With the band's name roughly translated as the black plague, and with an album title named hate-storm, there is certainly high hopes for the music, bringing to mind a vision of dirty black metal, and fortunately Haatstorm does not disappoint. The album opens with a short introductory track, with martial drums in the background and a synth driven melody, giving way to the sound of battle, and instantly the association with Tolkien and epic black metal bands such as Summoning is brought to mind, but this is just one of the masks put on by Zwartplaag, to catch the unsuspecting listener off guard.

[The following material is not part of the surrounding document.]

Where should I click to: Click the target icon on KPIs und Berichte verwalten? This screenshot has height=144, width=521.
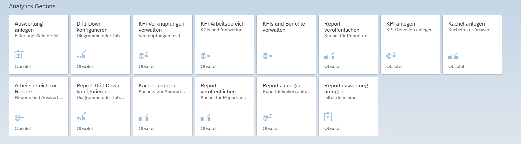[x=267, y=56]
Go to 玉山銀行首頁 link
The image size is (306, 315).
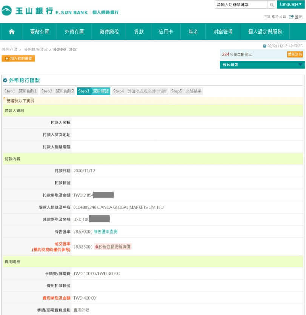click(275, 17)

As the main onslaught begins with Forgotten Tower of the Moon, the similarity in the music to Scandinavian bands such as Satanic Warmaster and Horna are drawn. The fuzzy guitar tone, the riffs pulled off by Onmensch sound as if they could sit comfortably in a Satanic Warmaster record. The layering of the main riff below the lead guitar riff on songs such as Countess of Blood prominently displays the band's influences as well, backed by the seemingly simple and primitive drumming of Misanthropist.

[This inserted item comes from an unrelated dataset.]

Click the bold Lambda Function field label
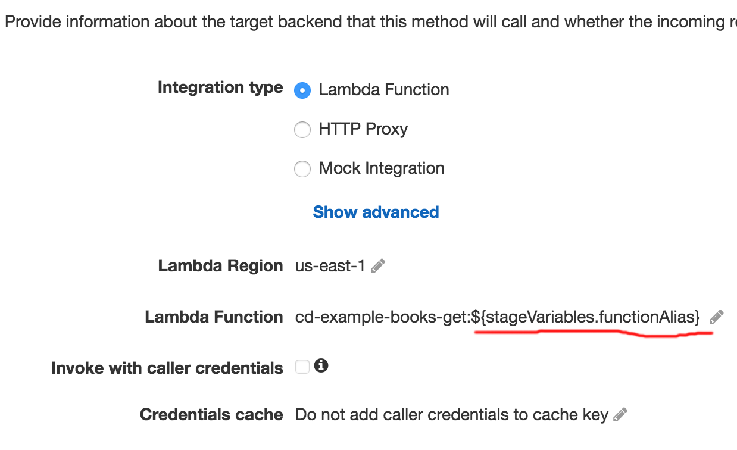 [214, 317]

Dagon's vocals also sound like a cross between Satyricon's Satyr and Satanic Warmaster's Nazgul, making the music on Haatstorm sound as if Satyr appeared on a Satanic Warmaster album. Of course, this isn't necessarily a bad thing, coming from someone who consistently follows and likes the outputs coming from both bands. However, one thing that probably got on my nerves as the album drawn on was the echo effects that are used on Dagon's vocals. While it was hardly noticeable on the first half of the album, they start to get pretty obvious on the second half, with the echo constantly present and sounding overused.

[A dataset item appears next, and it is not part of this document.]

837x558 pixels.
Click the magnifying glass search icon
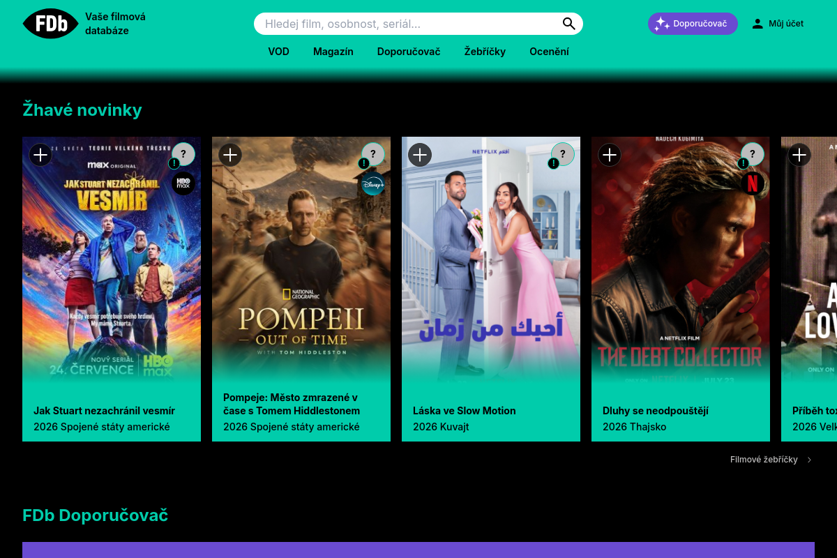[569, 24]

Another factor that could possibly make listening to Haatstorm a challenge are the lengths of the tracks. Excluding the intro and outro tracks, the other songs typically range from 6 minutes to 7:30 minutes, making listeners who lack the patience be unable to experience the album in one sitting. While the first listen to the album got me turning it off by the fourth track, subsequent listens see me putting the album on repeat.
Other Dutch black metal bands that I have encountered such as (oh I'm so gonna get flamed for this) Countess have failed to grabbed any of my attention, yet it is gratifying to know how Zwartplaag, with Haatstorm has managed to sufficiently do so.